Hacker News new | ask | show | jobs
by VikingCoder 4444 days ago
I've been using threads to do co-operative multi-tasking, for a while now.

Every place that I'm tempted to write an event-driven finite state machine, or something similar, I spawn a thread instead. I get to write synchronous code, which feels much more natural to me.

For instance my actor, running in a thread, calls a function like advance(). That drops data into an object, and wakes up the main thread, and blocks.

The next time the main thread wants to give processing time to the actor, it describes the world into the same shared object, waked up the actor's thread, and blocks.

Doing a switch like this dozens or even hundreds of times per second seems to work pretty well, especially if the main thread only gives execution to the actor thread when it needs to - inputs have changed, etc.

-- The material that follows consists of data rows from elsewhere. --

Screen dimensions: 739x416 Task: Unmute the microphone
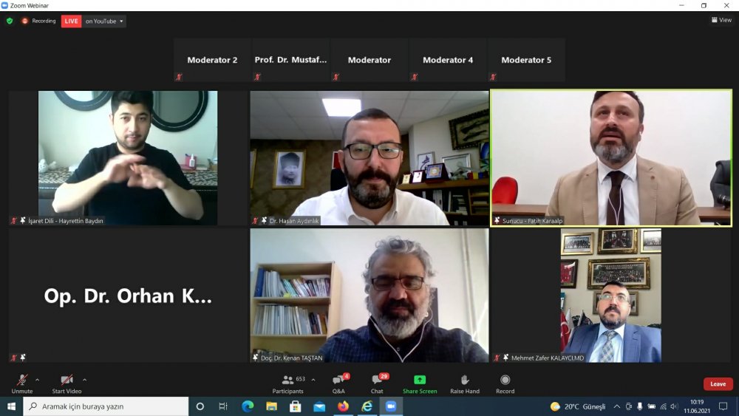tap(22, 383)
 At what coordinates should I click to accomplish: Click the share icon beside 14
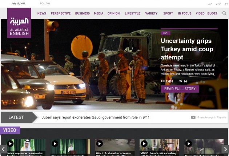tap(181, 81)
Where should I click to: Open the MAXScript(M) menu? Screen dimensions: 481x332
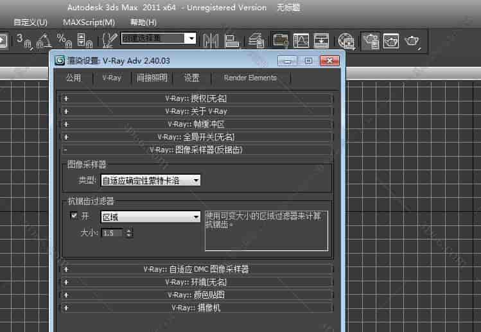point(89,22)
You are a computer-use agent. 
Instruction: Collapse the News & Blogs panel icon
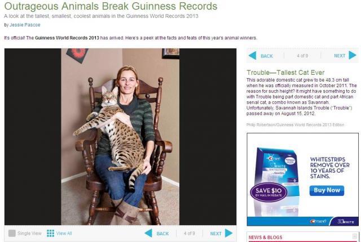(x=355, y=236)
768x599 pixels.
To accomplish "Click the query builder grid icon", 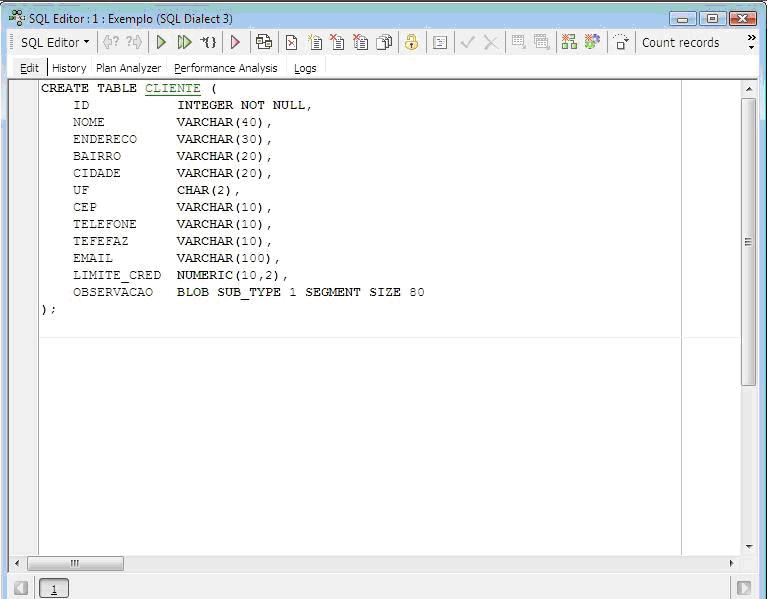I will (x=569, y=42).
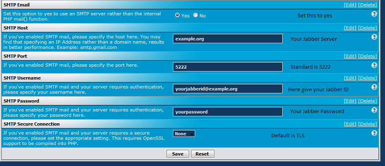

For my use cases, it radically simplifies my code, and I have a small number of different inputs to handle, so it has been scaling well.

2 comments

That is precisely the beauty of coroutines: your code can look like threaded code but you can get the performance of an event-loop. Put another way, with coroutines you get most of the advantages of an event loop but very few of its disadvantages. (You get concurrency only, not parallelism, well this is almost true). For cooperative multi-tasking, threads are unnecessarily resource hungry and wasteful. They hoard resources although most of the time they are doing nothing just waiting. This is usually fine if you think yours is the only application that should be running on the hardware at that time, but typically you want to share the hardware with others.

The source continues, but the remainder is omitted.